And such is the efficiency of the admirable American Express organization that when Mr Franklin returned shortly after eleven o’clock he found waiting for him four heavy leather handbags, their flaps open to reveal a tight-packed mass of dull gold coin in each, a manager in a state of bursting curiosity, a deputy still full of dark suspicions, and two burly civilians in hard hats. These, the manager explained, were ex-police officers who would escort Mr Franklin and his treasure to … wherever he wished to go.

“Oh, they won’t be necessary,” said Mr Franklin. He handled a few coins from one of the bags, nodded, and replaced them. “If you could have a cab called, though, perhaps they’d be good enough to put the bags aboard.” And while the goggling deputy called a cab, Mr Franklin signed the receipt, and watched the burly pair hefting out the bags with some difficulty, while the manager drummed his fingers.

“Mr Franklin,” he said solemnly. “Are you absolutely sure you know what you’re doing? I mean – well, dammit all, sir – that’s no way to treat money!”

Mr Franklin looked at him. “I know exactly how to treat money,” he said. “And I know what I’m doing. Do you?”

“How’s that? Do I – ?” The manager took a deep breath. “Yes, Mr Franklin, I do,” he said with some dignity. He thought of the letter, the proofs … I hope to God I do, he thought.

“That’s fine then,” said Mr Franklin. “I’m obliged to you, sir; you’ve been most helpful.”

Boarding his taxi, he waited until the ex-policemen and the nervously hovering deputy had reluctantly retired, and only gave the driver his destination when the cab was under way. But it was not an address: merely a street corner a half-mile away. There he swung his four bags out on to the pavement, paid off the taxi, waited until it had disappeared, hailed a passing hansom, reloaded his precious cargo, and drove to the Chancery Lane Safe Deposit. (It is a sad reflection on human nature that the taxi he had dismissed returned immediately to the American Express Company office, as the deputy had privately instructed the driver to do, and there was momentary blind panic when it was understood that Mr Franklin had disappeared with quarter of a million dollars’ worth of ready money, no one knew whither. There was frantic re-examination of the credentials, and the manager finally concluded that they were as watertight as he had originally supposed. Even so, he re-examined them several times during the course of the day, and the deputy did not sleep well for a week.)

At the Safe Deposit the well-respected manager, Mr Evans, personally rented to Mr Franklin a private strong room for five guineas per annum. For an additional guinea he was given one of the company’s reliable safes, into which the bags were packed; the safe was then man-handled into the strong-room, securely locked, and Mr Franklin presented with the key.

After such an important morning’s work he might have been forgiven for relaxing and basking in the reflection of treasure stored up upon earth, but he showed no such inclination. After a brisk bite at a public house he was afoot again by noon, to the biggest estate agent’s he could find; the senior partner, whom he asked to see in person, was engaged, and Mr Franklin spent the time of waiting in acquainting himself with the town and country properties advertised on the office walls.
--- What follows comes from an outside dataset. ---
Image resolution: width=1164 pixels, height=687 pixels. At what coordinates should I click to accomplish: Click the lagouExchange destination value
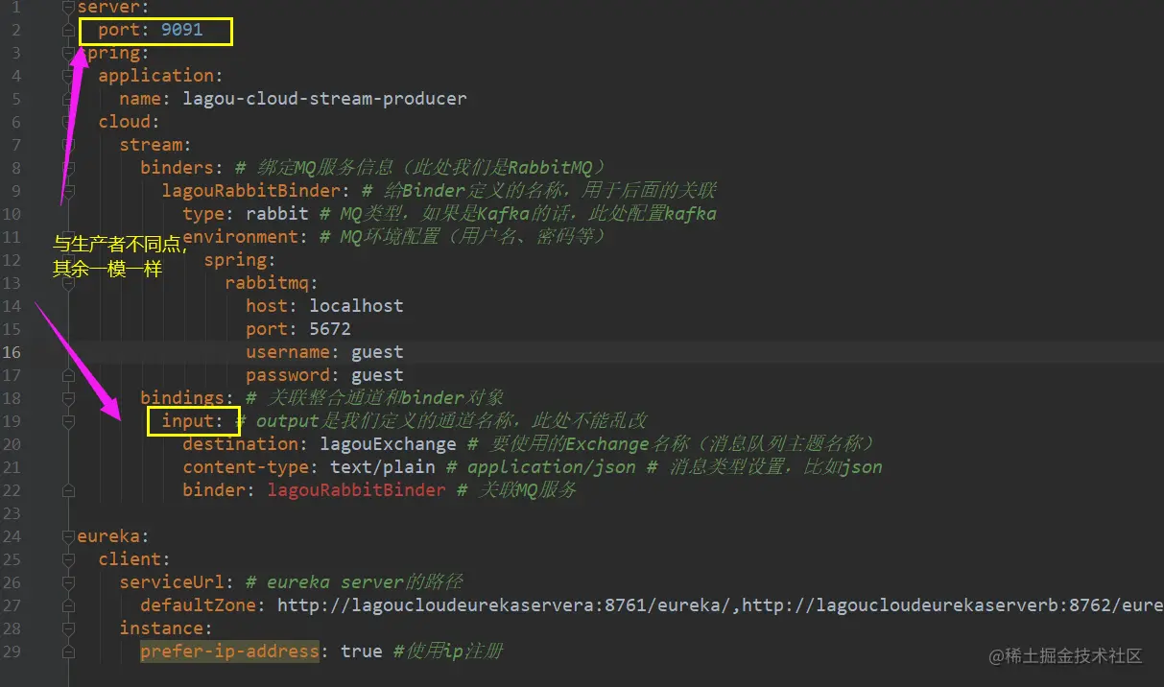[x=388, y=444]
There was to be had, he noted, in the reasonably fashionable area of Cadogan Square, S.W.1, a Gentleman’s Apartment comprising a Full Ground Floor; Mr Franklin stood absorbed by the catalogue of luxury – the fitments and furnishings by Liberty, the crockery by Doulton with which the kitchen and pantry were stocked, the fine master-bedroom with its private dressing-room and bathroom, the cosy panelled study, the opulent drawing-room with its Afghan carpeting and French chandelier, the elegant breakfast-room with furniture by Chippendale, the spare bedroom and second bathroom, the servants” room at the back, the excellent storage space, the polished cedar floors, the embossed wallpaper, the newly-installed silent flush toilets from Stoke-on-Trent, the electric lighting throughout at 1,000 candlepower for a penny, the patent boiler ensuring constant hot water … and all for the moderate sum of £200, a mere thousand dollars, per annum …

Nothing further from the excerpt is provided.